▶ [Provided entries]:

********

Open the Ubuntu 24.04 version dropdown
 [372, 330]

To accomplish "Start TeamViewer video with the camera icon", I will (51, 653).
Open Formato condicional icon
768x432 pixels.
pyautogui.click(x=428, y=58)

********

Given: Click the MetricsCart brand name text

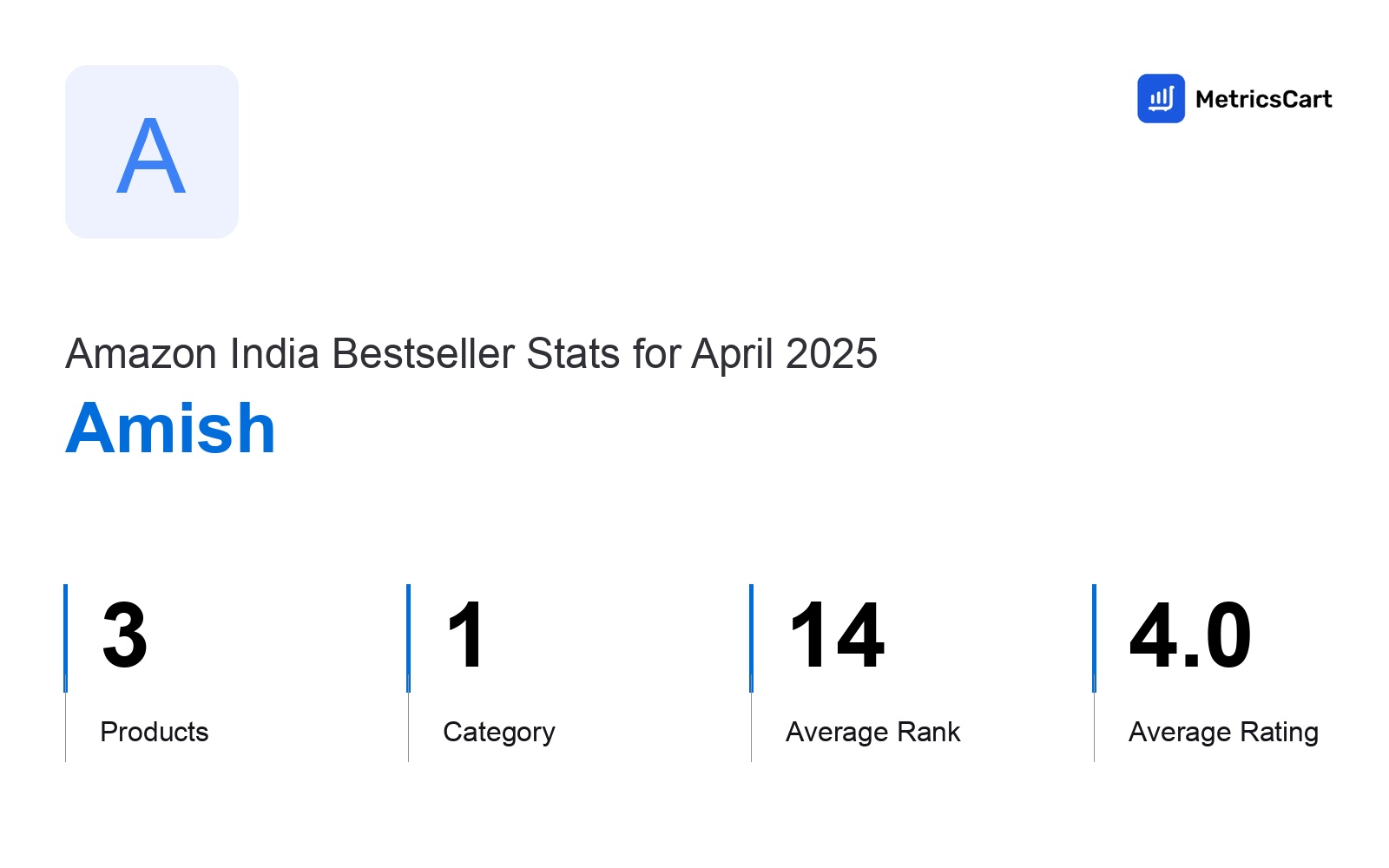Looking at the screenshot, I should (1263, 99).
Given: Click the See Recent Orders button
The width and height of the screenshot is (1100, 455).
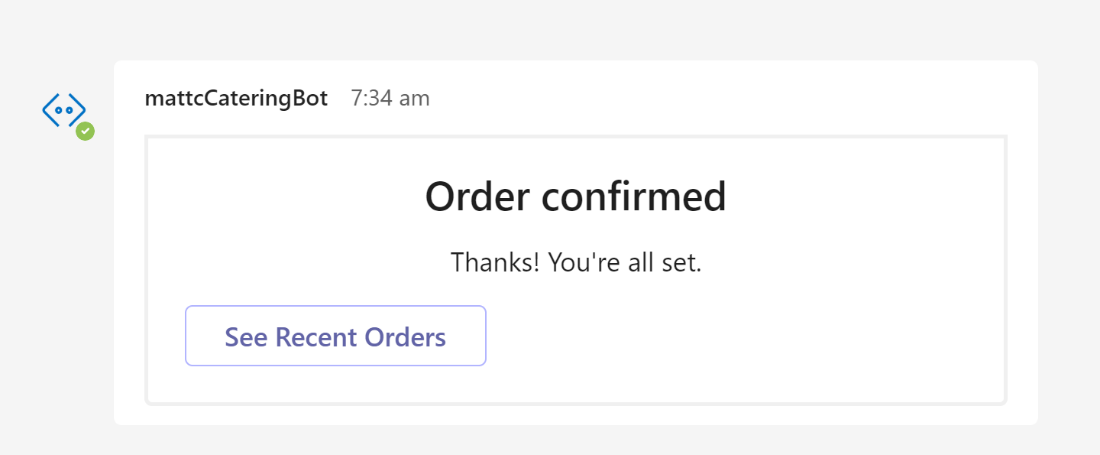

********

▶ [Your assignment]:
Beginning with the line above that contains "Given: Click the MetricsCart brand name text" and finishing with the line that contains "The width and", print those lines exactly and only. Skip all pictures.

▶ [Expected answer]:
Given: Click the MetricsCart brand name text

Looking at the screenshot, I should (1263, 99).
Given: Click the See Recent Orders button
The width and height of the screenshot is (1100, 455).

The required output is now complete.